Percona Monitoring and Management Federated TablesEarlier in the year, I was working on an issue where one of my clients had reported a massive influx in connection on their hosts after enabling Percona Monitoring and Management (PMM). This was something I had not seen before and after researching for a couple of days I discovered that if you monitor a MySQL instance with PMM configured to collect table statistics, and if the tables that it’s gathering statistics from are Federated, it will generate a connection on the remote host for the Federated tables, one for each Federated table in the instance. Let’s go over the details and provide some examples so we can understand this a bit better.
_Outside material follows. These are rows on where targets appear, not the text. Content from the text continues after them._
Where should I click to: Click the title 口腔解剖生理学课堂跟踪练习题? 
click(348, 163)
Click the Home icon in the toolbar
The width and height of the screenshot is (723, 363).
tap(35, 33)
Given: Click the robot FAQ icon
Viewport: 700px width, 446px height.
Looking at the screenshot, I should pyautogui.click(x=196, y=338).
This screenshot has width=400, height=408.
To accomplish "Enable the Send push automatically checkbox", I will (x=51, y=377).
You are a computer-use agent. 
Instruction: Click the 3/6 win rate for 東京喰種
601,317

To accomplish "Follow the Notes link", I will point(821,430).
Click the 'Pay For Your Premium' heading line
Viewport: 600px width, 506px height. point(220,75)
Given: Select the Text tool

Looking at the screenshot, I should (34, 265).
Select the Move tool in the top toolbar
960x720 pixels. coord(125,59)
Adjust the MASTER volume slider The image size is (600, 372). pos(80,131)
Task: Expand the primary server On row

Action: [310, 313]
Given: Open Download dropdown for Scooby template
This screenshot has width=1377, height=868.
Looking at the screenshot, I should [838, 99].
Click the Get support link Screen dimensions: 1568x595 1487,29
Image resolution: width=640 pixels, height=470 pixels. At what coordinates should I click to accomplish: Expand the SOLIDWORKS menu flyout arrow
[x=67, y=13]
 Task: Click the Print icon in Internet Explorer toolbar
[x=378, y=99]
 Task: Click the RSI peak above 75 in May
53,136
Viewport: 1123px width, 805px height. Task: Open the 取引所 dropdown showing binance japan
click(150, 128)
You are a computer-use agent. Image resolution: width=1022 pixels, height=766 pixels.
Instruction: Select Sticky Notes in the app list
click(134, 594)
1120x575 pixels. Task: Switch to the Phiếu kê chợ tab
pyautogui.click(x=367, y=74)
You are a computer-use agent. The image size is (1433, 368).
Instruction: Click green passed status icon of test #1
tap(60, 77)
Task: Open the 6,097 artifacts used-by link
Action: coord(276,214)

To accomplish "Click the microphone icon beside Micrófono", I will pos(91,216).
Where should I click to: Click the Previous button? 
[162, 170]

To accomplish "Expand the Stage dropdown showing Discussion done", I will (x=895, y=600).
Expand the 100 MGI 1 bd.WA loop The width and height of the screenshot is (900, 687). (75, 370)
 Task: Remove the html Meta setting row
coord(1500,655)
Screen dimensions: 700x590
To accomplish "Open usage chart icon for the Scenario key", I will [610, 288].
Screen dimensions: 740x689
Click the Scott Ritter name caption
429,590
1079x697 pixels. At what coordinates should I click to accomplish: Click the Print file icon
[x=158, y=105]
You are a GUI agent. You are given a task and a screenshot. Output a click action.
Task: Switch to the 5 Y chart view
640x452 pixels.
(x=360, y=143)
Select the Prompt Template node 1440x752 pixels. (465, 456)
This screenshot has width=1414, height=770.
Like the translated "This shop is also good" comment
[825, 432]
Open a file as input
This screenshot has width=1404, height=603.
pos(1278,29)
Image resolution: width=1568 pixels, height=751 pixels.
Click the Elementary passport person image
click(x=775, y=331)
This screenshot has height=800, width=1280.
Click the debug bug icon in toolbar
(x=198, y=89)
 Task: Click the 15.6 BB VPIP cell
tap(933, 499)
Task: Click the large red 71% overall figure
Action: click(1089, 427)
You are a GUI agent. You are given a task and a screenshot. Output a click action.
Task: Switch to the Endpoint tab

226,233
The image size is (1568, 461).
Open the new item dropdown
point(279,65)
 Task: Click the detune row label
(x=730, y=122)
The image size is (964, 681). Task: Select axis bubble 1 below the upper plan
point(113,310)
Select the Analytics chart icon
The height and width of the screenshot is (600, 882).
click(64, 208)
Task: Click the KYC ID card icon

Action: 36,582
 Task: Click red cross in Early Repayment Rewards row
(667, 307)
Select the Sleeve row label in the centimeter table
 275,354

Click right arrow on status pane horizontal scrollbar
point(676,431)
First, I’ll offer a reminder that a Federated table is simply a table that you can put in your MySQL instance that is empty locally and uses a network connection to get the data from another MySQL host when the table is queried. For example, if I have a normal table called peter_data on host mysql1, I can set up a Federated table on mysql2 that points to mysql1. Each time that mysql2 has a query on the peter_data table, it connects to mysql1, gets the data, and then returns it locally. This feature is a lot less common now than it once was given how MySQL replication has improved over time, but as you can see here in the MySQL reference guide, it’s still supported.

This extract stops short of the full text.